_PROBLEM DETAILS_
Your output should be the lines from the one containing "Task: Click document" through the last line below, both ends included, exactly as written and free of pictures.

==========

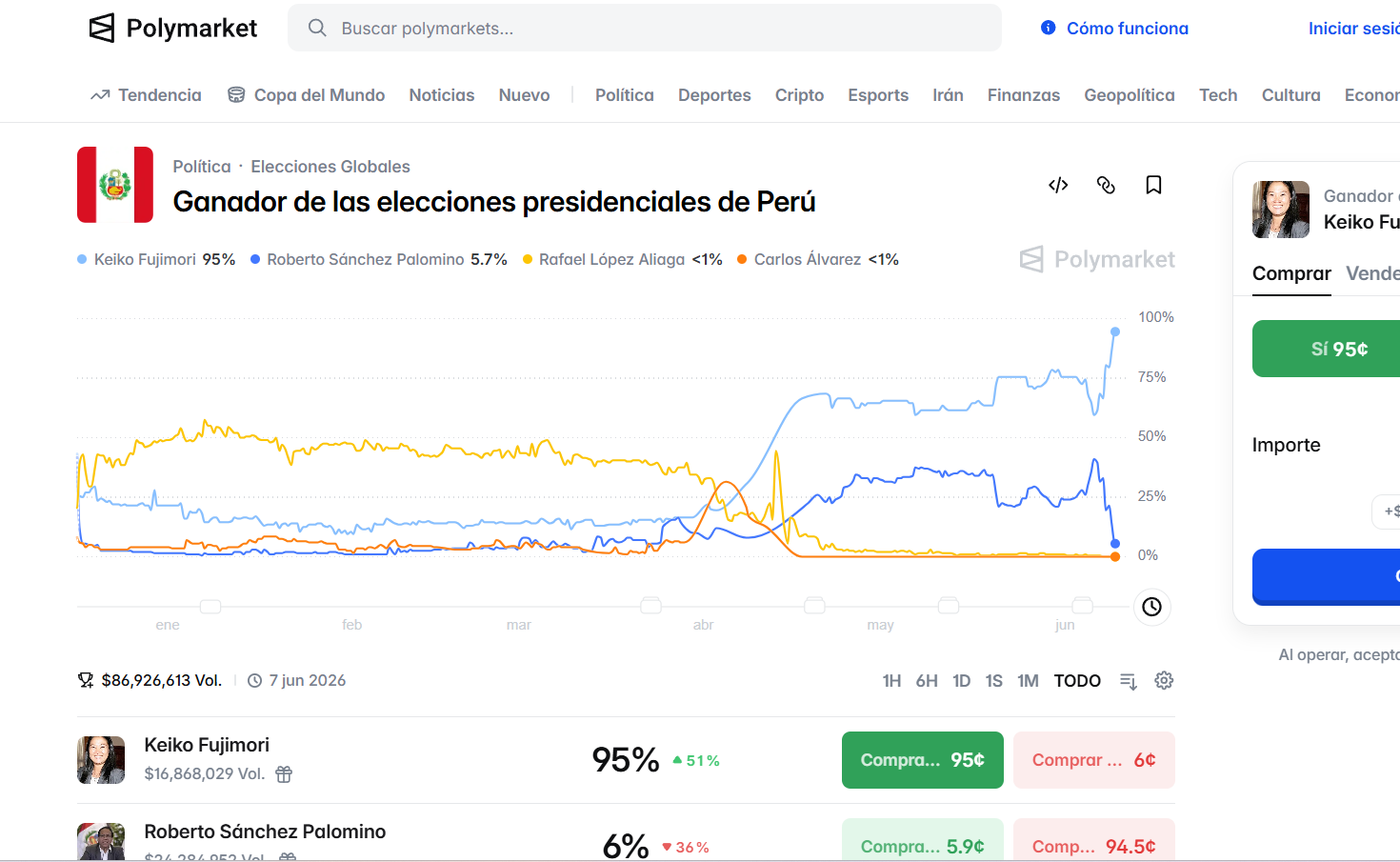Screen dimensions: 1400x862
Task: Switch to the Comprar tab
Action: (1291, 273)
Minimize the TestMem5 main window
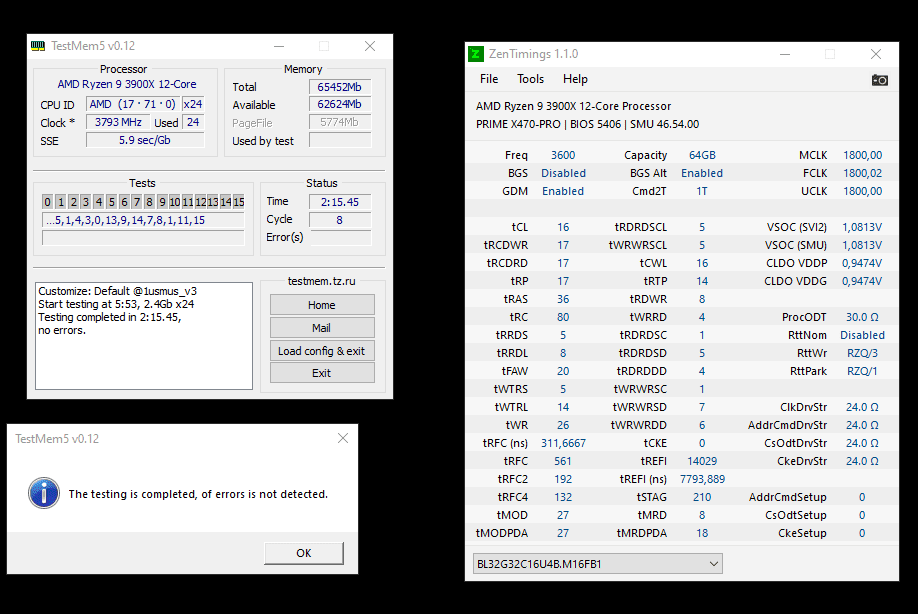 (279, 46)
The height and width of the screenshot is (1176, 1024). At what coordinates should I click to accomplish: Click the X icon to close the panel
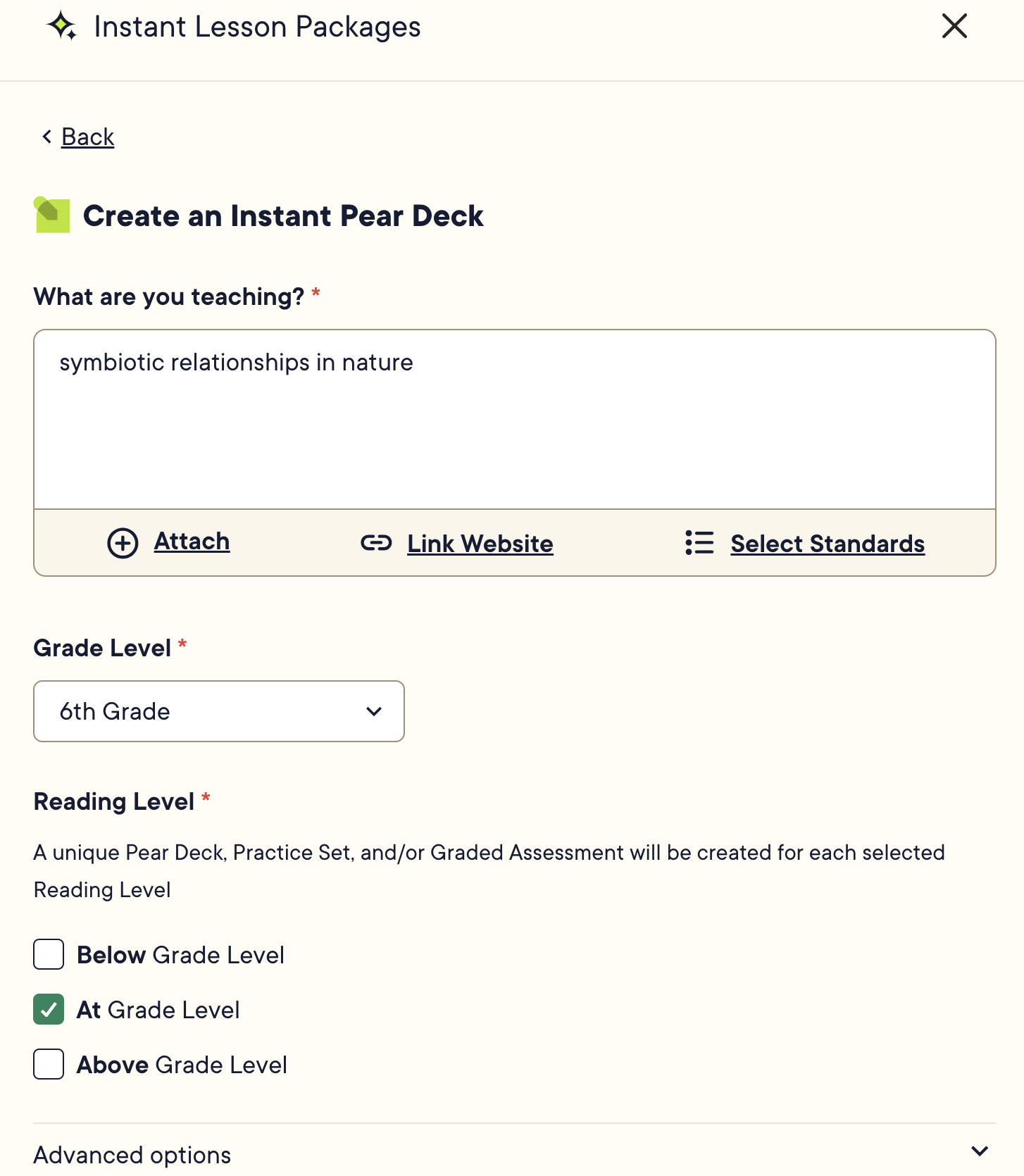(x=954, y=26)
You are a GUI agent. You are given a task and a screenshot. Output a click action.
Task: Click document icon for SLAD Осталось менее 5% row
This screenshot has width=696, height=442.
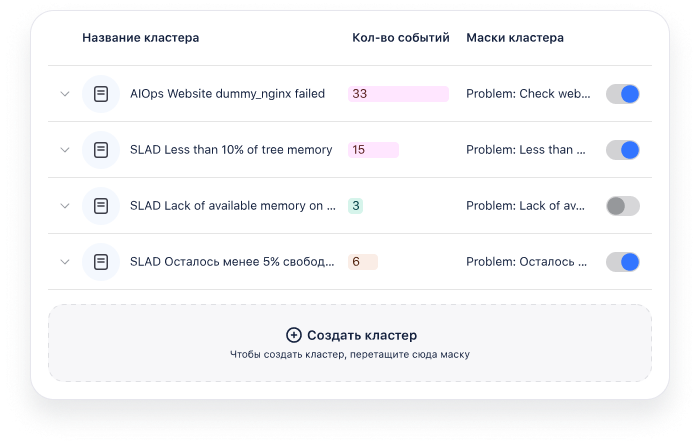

==========

_SOLUTION FOR THIS EXERCISE_
Task: Click document icon for SLAD Осталось менее 5% row
This screenshot has width=696, height=442.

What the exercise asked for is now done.